Update: had to take another look at this due to Flash busting my character entities!

In the last installment, I showed you a function that will walk through an XML node's (multi-part) children and return an HTML string. This approach is unfortunately flawed -- whitespace collapsing is a bit over-eager resulting in XML such as the following:
This is a <a href="page.html">link</a>

converting to:
This is alink
(Note the missing space.)

Fortunately, I have not only a solution, but since it uses regex, it ought to be a good bit more efficient:

package {

	import StringUtils;
	import CharacterEntity;

	public class XmlUtil {

		static public function getHTMLContent (xml:*):String {
			//trace (typeof(xml) + "   " + xml.toXMLString())

			if (typeof (xml) == 'string') xml = new XML(xml)

			var html = ""
			var prettyPrint = XML.prettyPrinting
			XML.prettyPrinting = false
			var ignoreWhite = XML.ignoreWhitespace
			XML.ignoreWhitespace = false

			var children = xml.children()
			var len = children.length()
			if (len)
			{
				//trace ('Multiple Children')
				for ( var i=0; i<len; i++ )
				{
					var decoded = CharacterEntity.decodeXHTML(children[i].toXMLString() , true)
					html += decoded
				}
				html = StringUtils.removeExtraWhitespace( html )

			}
			else
			{
				//trace ('Simple Content')
				var str = StringUtils.removeExtraWhitespace( CharacterEntity.decodeXHTML(xml.toXMLString(), true) )
				html += str
			}

			XML.prettyPrinting = prettyPrint
			XML.ignoreWhitespace = ignoreWhite

			//logger.info ("HTML " + escape(html))

			return html
		}
	}
}

You'll need two libraries: StringUtils from the worship-worthy studio of Grant Skinner CharacterEntity, originally written for AS2 by Jim Cheng and kindly converted to AS3 by Thirdparty Labs.

The code is a lot simpler now, but for completeness, I'll give you a quick run-down. If you pass in a String (accessing an attribute or text node could actually cause this), we convert it to XML first. First, we turn ignoreWhitespace off since it's the source of the issue above. Walk through the children (if they exist) decoding the entities and remove any additional whitespace. The "true" parameter on the decodeXHTML method is explained in this post.

Load HTML from XML source – Part I

UPDATE:
I managed to forget TextField.condenseWhite = true!

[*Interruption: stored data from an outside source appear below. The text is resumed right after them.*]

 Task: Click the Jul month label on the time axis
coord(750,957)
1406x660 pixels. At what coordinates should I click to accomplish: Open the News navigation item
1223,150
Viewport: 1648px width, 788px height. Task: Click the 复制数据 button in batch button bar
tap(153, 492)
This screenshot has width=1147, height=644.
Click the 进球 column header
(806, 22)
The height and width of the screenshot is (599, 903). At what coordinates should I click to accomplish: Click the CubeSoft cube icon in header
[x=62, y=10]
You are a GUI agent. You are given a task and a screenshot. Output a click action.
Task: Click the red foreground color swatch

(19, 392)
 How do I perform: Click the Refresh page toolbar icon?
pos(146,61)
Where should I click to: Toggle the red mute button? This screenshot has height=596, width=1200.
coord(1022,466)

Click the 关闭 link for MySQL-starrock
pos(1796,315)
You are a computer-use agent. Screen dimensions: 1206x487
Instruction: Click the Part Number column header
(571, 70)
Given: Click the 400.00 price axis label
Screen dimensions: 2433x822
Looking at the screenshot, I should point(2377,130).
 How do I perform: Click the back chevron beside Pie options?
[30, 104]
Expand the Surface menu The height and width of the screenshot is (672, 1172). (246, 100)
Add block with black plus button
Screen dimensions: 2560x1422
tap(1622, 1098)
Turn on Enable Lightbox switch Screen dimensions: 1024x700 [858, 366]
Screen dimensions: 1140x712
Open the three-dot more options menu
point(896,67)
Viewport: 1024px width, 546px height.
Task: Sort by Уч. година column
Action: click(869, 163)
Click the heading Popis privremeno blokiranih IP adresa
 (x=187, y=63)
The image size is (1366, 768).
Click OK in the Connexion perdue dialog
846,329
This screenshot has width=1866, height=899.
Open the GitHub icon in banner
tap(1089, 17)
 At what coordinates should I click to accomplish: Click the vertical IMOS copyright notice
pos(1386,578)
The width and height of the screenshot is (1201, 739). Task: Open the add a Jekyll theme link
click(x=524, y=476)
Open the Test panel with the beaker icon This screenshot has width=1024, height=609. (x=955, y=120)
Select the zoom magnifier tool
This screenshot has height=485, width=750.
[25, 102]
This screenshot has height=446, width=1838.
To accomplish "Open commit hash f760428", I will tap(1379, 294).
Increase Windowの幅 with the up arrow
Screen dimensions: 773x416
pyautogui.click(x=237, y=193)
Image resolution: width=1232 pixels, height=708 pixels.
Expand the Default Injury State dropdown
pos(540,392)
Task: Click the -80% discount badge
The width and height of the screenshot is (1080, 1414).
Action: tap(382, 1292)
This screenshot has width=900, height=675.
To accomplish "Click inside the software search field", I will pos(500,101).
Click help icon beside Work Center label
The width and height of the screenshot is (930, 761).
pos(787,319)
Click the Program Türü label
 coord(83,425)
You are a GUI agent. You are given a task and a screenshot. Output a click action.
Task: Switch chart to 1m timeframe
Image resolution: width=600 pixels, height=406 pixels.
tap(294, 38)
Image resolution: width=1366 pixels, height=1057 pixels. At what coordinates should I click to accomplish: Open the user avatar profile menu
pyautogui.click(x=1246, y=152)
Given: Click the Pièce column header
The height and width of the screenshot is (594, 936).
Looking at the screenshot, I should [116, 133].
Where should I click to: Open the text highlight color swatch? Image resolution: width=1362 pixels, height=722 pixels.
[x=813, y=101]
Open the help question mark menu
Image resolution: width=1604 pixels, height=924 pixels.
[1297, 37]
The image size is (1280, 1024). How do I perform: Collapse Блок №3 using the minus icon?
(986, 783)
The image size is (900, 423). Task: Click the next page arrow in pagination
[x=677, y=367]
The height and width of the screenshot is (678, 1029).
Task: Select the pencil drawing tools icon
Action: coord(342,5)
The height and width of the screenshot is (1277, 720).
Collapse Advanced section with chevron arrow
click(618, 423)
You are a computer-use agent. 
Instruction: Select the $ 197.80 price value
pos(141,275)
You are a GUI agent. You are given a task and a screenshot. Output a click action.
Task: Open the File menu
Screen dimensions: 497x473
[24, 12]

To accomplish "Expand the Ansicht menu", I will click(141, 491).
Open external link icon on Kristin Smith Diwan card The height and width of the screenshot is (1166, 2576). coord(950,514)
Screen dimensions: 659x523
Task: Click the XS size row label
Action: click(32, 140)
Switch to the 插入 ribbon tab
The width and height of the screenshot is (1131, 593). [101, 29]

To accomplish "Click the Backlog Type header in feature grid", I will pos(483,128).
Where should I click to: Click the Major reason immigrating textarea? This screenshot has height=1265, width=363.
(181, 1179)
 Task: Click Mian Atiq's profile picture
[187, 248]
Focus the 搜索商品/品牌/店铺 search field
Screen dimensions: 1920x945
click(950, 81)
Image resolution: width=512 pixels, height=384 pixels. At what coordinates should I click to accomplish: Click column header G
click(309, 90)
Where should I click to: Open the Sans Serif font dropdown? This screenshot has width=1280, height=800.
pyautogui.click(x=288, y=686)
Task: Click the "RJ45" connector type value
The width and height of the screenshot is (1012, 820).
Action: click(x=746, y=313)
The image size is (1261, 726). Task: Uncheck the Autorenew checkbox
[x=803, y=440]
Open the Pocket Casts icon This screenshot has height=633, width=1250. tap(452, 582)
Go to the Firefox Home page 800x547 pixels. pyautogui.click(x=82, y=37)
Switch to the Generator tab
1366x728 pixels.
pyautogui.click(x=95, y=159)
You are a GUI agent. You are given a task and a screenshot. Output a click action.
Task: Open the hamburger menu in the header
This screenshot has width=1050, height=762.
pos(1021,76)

Now, although that will handle 90% of your XML -> HTML whitespace issues. There are a few scenarios where the hints in this series come in handy:

  • You want more control over XML -> HTML tag handling. For instance you want to avoid an extraneous wrapping tag.
  • The CharacterEntity class is still relevant and useful.
  • You're using TextField.styleSheet. If you're not using a stylesheet, you can set the htmlText and then access the html with collapsed whitespace by reading the htmlText property back. If you do use a stylesheet, sniffing TextField.htmlText won't show collapsed whitespace).
  • We often, pull our dynamic content into Flash via XML. A Lot. As in pretty much exclusively. Sometimes, we'll have honest-to-goodness information architecture to carve up that data semantically. We end up with a structured tree of simple text nodes. The XML parsing routine figures out how to turn this into a view. Great for all kinds of reasons. But sometimes, we just want to treat a node as a block of HTML and pass it into the htmlText property of a TextField.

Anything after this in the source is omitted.